Он мог бы выбрать корабль в любом из портов, в которые они заходили по маршруту к Дяде. Если быть честным, он решил этого не делать. Решил вместо этого взять на себя роль сопровождающего Далей к убежищу, заставив Кантру следовать курсом, который она для себя никогда не избрала бы – и за такую наглость она решила продать его безжалостному человеку, который, как у нее были все основания считать, займет Джелу достаточно надолго, что она успеет взлететь, вернув себе свободу и возможность жить своей жизнью.
Джела понимал ее мотивы – и не осуждал ее намерение. Полностью самодостаточная женщина, Кантра йос-Фелиум, и хозяйка своему слову – когда она его дает. Ему понравилось быть ее напарником. И он узнал от нее такие приемы пилотирования, которые раньше счел бы невозможными.
Он чуть улыбнулся, вспомнив, как она зевнула, когда Х-Артикул демонстрировал свою удаль, – но улыбка погасла, когда он вспомнил более недавнюю картину: он смотрит вниз, на причал, где ее окружили, от ее комбинезона валит дым, и крик…
Он не думал когда-нибудь услышать крик Кантры йос-Фелиум – и надеялся больше никогда не услышать.

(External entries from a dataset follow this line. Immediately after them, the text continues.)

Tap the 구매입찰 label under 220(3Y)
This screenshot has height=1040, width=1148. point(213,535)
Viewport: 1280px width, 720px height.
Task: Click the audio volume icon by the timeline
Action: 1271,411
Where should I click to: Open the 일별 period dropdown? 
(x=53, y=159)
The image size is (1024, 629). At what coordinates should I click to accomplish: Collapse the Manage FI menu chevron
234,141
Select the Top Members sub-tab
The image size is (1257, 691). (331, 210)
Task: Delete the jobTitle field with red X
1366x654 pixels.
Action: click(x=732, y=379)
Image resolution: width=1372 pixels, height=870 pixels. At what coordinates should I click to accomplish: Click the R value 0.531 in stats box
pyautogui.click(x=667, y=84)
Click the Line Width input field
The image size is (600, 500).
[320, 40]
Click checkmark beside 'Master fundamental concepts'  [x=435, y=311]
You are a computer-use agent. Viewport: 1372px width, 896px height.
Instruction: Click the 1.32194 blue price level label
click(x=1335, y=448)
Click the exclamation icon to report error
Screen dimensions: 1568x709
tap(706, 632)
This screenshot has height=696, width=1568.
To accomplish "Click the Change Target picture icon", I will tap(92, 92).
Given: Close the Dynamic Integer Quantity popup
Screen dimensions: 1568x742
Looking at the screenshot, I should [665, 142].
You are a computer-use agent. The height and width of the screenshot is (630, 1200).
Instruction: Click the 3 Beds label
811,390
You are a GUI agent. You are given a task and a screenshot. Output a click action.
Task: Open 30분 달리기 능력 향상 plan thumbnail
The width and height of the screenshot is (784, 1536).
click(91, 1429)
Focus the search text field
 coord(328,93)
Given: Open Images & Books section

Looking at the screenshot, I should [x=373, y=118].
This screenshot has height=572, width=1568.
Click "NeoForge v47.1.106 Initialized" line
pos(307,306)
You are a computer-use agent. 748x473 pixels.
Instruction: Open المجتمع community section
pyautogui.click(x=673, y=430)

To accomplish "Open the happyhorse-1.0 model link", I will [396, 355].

Звук ее смеха – вот это воспоминание солдату стоит унести с собой и лелеять…
Воспоминания… Ну что ж, солдат имеет право на воспоминания, но при нормальном ходе вещей они не должны мешать его планам и его долгу.
Он со вздохом подвинулся вдоль стены, удобнее пристраивая плечи, и стал делать упражнения на сосредоточенность.
Эту сосредоточенность нарушил шум воздуха, разрезаемого крыльями. На едва созданный им мысленный экран задач странным узором легли блики солнечного света – и экран начал таять, преобразуясь в широкую голубую ленту, соединившую «никогда» и «всегда», выгнувшись аркой над могучими древесными кронами.
Снова послышался шум крыльев – и высоко на небесном своде заплясали крыло к крылу два силуэта, сплетающихся шеями.
– Это вряд ли, – проворчал Джела и начал упражнение сначала, прогнав танцующую пару из своего разума.
Упражнение пошло своим ходом, экран задач сформировался – и снова был захвачен волей дерева.
На этот раз Джела увидел уже ставшую знакомой зеленую землю, ласково окруженную огромными корнями деревьев. Около одного громадного ствола чуть косо лежало гнездо, окруженное обломками и кусочками, словно упавшее с высокой ветки – возможно, сброшенное ветром.
В гнезде сидел детеныш дракона с еще даже не обсохшими крылышками и плакал, как любой младенец, требующий пищи и ласки.
Джела увидел, как в гнездо упал плод – и малыш с аппетитом за него принялся. Еще один плод был подарен и съеден, и третий тоже, а потом младенец свернулся в своем потрепанном гнезде, сонно щуря глаза…
Листья плавно падали вниз, мягко выстилая гнездо. Дракончик вздохнул и спрятал голову под крыло, соскальзывая в сон.